Um fato curioso relatado pelos moradores é que a planta só é apropriada para a produção das redes no período da seca, já que durante as épocas de chuva a água que acumulada no caroá inviabiliza a lida com a espécie e, segundo eles, representa risco à saúde humana.

A produção é independente e cada morador produz e vende as suas redes. Somente quando um pedido em maior quantidade é feito é que eles unem a produção, que não conta com nenhum apoio do poder público. A dona de casa Domingas da Conceição Vieira, 29 anos, tem três filhos e mora em um barraco de taipa na comunidade. Segundo ela, o dinheiro das redes representa a maior parcela da renda da família.

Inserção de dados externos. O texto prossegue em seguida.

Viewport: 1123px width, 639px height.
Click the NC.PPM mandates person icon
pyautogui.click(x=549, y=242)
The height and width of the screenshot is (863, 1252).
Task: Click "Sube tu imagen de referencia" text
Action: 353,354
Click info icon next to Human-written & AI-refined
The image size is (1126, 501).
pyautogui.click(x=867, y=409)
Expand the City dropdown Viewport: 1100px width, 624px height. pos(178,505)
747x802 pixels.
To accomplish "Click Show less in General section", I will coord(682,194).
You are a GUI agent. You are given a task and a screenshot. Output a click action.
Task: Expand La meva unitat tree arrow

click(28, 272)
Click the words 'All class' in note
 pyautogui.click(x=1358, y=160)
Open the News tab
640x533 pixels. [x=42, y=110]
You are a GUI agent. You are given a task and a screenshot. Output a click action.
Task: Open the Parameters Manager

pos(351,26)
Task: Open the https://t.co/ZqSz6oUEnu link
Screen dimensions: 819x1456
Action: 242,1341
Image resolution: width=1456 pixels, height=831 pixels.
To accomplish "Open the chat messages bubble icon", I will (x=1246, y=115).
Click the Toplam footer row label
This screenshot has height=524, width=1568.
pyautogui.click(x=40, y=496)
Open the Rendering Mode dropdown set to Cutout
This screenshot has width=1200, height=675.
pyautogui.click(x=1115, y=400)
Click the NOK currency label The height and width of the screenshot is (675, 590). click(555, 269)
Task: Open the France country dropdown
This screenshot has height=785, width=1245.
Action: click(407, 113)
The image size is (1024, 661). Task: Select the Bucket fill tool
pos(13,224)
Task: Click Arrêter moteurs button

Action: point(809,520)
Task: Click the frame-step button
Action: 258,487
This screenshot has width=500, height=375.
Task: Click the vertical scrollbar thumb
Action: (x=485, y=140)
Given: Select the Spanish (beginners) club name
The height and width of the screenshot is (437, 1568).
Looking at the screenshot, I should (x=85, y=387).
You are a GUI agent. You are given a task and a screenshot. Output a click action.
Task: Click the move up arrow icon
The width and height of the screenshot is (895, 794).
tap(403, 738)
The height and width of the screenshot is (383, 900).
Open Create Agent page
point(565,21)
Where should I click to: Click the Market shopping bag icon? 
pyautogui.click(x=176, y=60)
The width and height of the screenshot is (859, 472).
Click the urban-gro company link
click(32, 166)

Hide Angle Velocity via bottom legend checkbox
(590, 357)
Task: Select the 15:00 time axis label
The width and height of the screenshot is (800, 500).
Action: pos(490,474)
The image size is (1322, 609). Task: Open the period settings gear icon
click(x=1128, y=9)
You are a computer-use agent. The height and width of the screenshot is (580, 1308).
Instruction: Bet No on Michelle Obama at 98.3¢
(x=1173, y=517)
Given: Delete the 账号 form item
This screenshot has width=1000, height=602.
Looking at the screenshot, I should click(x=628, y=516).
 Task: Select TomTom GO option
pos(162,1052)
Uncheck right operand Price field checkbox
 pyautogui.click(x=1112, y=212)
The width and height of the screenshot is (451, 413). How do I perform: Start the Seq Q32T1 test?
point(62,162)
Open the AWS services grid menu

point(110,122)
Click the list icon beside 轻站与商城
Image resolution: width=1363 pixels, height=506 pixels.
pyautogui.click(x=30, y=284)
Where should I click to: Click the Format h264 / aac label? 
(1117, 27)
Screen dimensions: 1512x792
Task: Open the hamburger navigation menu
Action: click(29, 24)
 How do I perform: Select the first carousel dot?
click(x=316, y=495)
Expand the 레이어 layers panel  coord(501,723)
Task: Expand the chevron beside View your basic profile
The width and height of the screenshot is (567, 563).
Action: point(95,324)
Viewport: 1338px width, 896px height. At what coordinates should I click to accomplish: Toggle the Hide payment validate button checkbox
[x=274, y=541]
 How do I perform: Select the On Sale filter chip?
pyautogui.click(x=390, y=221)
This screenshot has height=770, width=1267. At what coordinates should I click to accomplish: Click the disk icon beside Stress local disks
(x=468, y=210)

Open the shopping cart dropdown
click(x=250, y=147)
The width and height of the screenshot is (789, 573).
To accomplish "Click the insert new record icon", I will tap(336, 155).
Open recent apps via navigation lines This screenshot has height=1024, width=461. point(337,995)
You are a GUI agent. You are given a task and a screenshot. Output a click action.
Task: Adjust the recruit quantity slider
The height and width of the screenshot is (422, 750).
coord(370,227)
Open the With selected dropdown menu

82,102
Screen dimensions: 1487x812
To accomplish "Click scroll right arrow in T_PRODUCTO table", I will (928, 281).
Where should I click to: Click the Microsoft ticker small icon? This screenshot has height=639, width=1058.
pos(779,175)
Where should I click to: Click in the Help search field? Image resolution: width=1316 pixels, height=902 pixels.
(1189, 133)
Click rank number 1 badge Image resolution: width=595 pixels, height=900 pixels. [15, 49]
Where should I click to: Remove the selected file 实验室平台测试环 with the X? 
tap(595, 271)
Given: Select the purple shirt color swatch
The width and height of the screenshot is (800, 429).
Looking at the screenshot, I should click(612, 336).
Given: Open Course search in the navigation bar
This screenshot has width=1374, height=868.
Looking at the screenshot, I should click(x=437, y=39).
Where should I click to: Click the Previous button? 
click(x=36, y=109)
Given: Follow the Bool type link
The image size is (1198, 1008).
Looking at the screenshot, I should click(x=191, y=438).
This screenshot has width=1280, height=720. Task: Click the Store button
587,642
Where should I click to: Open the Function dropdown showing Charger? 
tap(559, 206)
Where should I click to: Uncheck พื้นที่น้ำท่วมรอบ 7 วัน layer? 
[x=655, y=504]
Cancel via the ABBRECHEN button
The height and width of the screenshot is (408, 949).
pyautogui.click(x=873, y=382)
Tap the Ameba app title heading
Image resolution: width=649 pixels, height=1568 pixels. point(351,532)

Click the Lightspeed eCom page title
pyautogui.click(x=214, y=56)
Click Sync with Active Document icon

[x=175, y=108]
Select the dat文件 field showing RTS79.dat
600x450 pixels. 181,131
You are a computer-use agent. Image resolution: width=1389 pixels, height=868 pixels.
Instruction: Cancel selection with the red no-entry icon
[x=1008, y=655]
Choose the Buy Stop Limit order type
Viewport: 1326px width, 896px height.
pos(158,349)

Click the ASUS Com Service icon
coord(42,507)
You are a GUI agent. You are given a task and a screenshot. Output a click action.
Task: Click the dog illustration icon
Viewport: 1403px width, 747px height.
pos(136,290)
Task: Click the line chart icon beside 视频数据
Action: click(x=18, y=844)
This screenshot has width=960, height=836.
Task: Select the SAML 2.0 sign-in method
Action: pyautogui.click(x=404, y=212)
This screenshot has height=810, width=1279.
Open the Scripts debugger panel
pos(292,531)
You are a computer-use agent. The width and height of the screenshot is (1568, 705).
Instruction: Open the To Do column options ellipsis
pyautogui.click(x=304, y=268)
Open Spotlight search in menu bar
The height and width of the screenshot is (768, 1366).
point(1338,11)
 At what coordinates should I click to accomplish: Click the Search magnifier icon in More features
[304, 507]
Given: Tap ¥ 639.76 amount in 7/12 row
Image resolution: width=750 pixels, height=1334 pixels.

"Eu recebo R$ 300 do Bolsa Família que ajudam como complemento, mas as redes é que são o nosso principal meio de vida. Eu faço rede desde criança e também vou para o mato tirar o caroá", contou a dona de casa.

Domingas fala que na comunidade todos começam cedo a labutar com o caroá. Ela trabalha na confecção ao lado da própria casa. A tarefa antes só podia ser feita durante o dia, mas após a chegada da energia elétrica em Jatobazinho há alguns anos o trabalho agora pode entrar na noite.

As redes são vendidas principalmente nas cidades de São João do Piauí, São Raimundo Nonato e algumas em Teresina. As vendas no próprio município de Dom Inocêncio, que possui aproximadamente 10 mil habitantes, ocorrem em menor número, segundo os moradores da comunidade.

No início da década de 2000, casas populares foram construídas para melhorar as condições habitacionais da comunidade e a maior parte dos moradores deixou de morar em barracos de taipa. Jatobazinho foi reconhecida como remanescente de quilombo pela Fundação Cultural Palmares em 2014, com a publicação da certificação do Diário Oficial da União.

A certificação é uma forma de reconhecer as origens e possibilitar a ampliação de direitos, passando a ter mais visibilidade em relação ao acesso às políticas públicas.